Regular Expressions

Text Processing

Text processing is very important. A lot of people do tedious work (the kind of work that computers were invented for) because they don't recognize the power of text processing. If you find yourself doing tedious work with your computer (for example updating the same link on more than three webpages) I recommend that you take a step back and ask if your task can be automated. Even if it takes you longer to figure out how to automate something for the first time, you'll be ahead of the game for the next time. (On a side note, an operating system can be thought of as nothing but a collection of text files, thus if you can interface well with text files you will be a much more productive computer user overall. )

Text processing revolves around strings (since text is reducible to strings) and regular expressions were invented with the goal of mastering strings. We can define a regular expression as:

A string that represents a pattern.

In order to make a string represent a pattern we can reserve certain characters and give them a special meaning. By doing this we can create a powerful language to describe strings.

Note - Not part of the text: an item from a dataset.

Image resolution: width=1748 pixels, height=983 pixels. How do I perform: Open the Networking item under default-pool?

Regular expressions come from the text processing traditions of Unix (in other words POSIX). The programming language Perl was developed to take text processing to a new level which involved an extension (and slight change) of regular expressions. PHP comes with libraries for both POSIX Compatible Regular Expressions and Perl Compatible Regular Expressions making it a very powerful tool for text processing, and thus for web programming as well.

Our examination of regular expressions will be based on Chapter 4 (pages 95 through 115) of Programming PHP.

The Function ereg

We will begin by studying examples with the function ereg which can be called like this:

$t_or_f = ereg($regex, $string);

In the above example there are three variables:

$regex is a regular expression which describes a string.
$string is a string that might contain the patterns described in $regex.
$t_or_f is a variable that will be true or false depending on whether or not the pattern in $regex was found in $string.

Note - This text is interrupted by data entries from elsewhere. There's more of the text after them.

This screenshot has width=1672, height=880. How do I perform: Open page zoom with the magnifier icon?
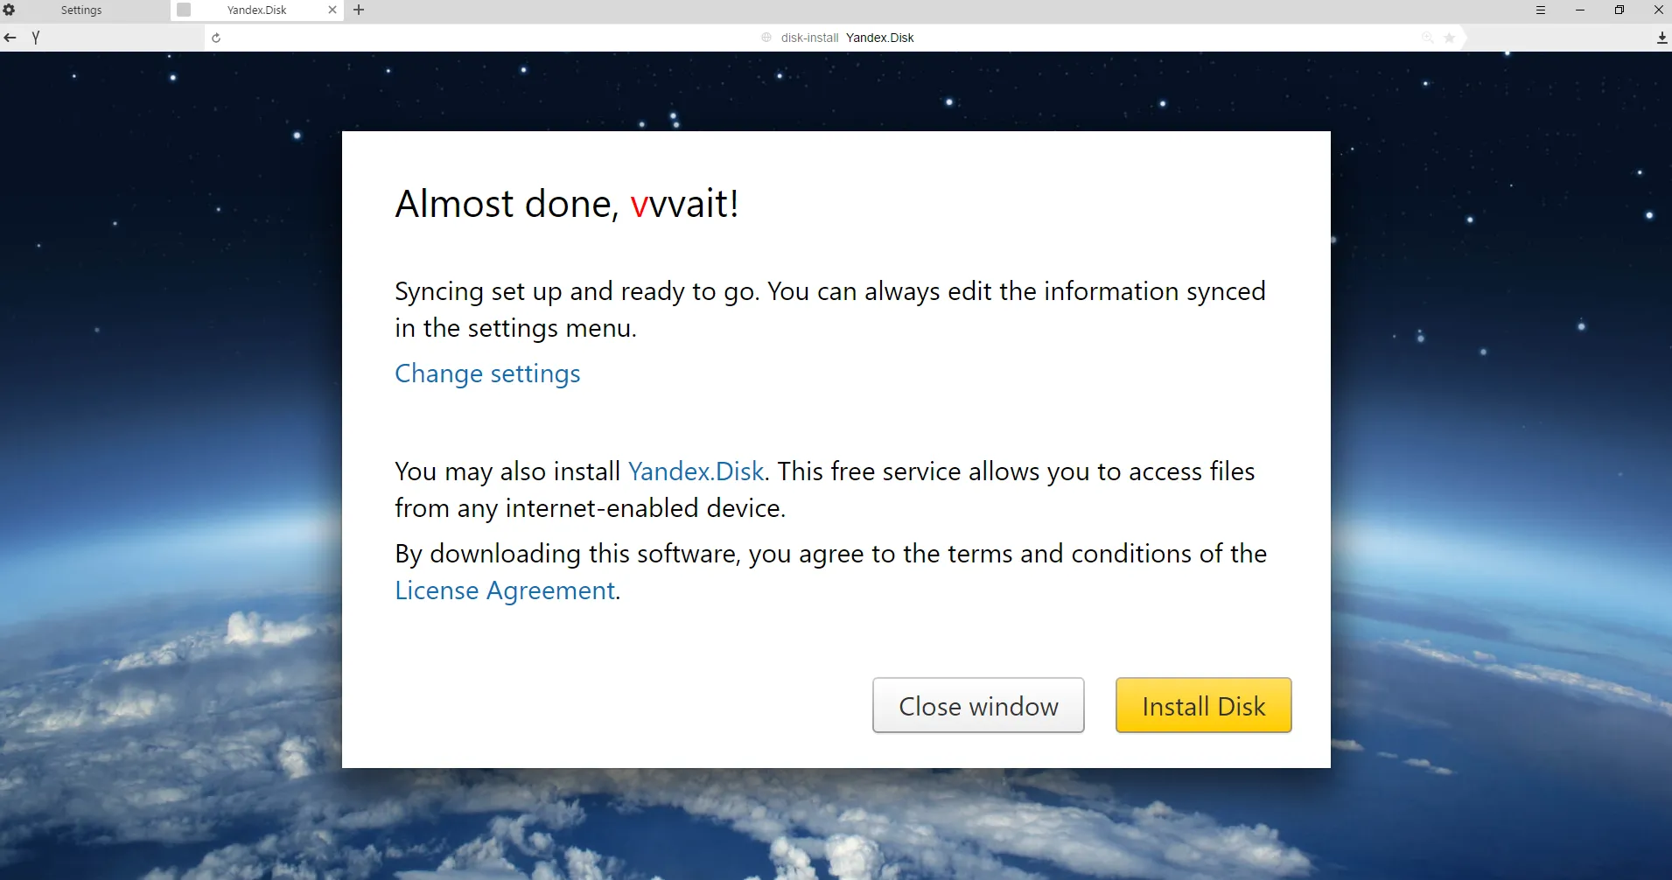tap(1427, 38)
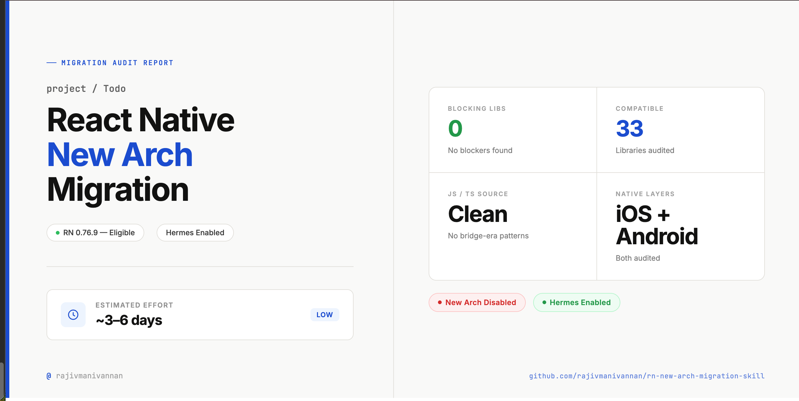Click the rajivmanivannan author handle
799x401 pixels.
click(x=89, y=376)
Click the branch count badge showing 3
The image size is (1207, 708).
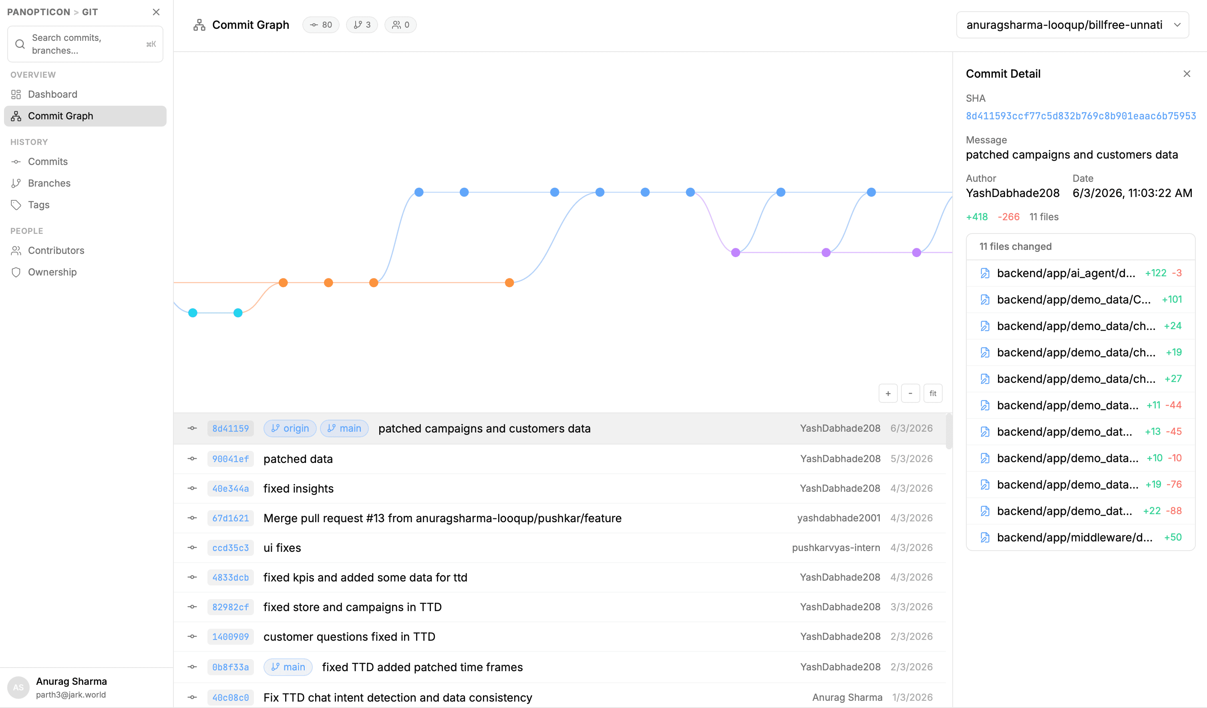(362, 24)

It is important to note that if you assign $regex to a value that you use single quotes (') as opposed to double quotes ("). For example let's suppose that I wanted to assign $regex to $m. There might seem to be two ways to do this:

$regex = "$m";  
$regex = '$m';

In the above example the first line assigns $regex to the variable $m since the dollar sign has special meaning in PHP (dollar sign also has special meaning in regular expressions as we will see later). The first line does not produce the desired effect of setting $regex to "$m" since the double quotes treat $m like a variable and return its value. If $m is undefined then you will set $regex to a null-string (""). The second line of the above which uses single quotes (') does not treat $m like a variable and thus $regex is actually set to the value of the string '$m'.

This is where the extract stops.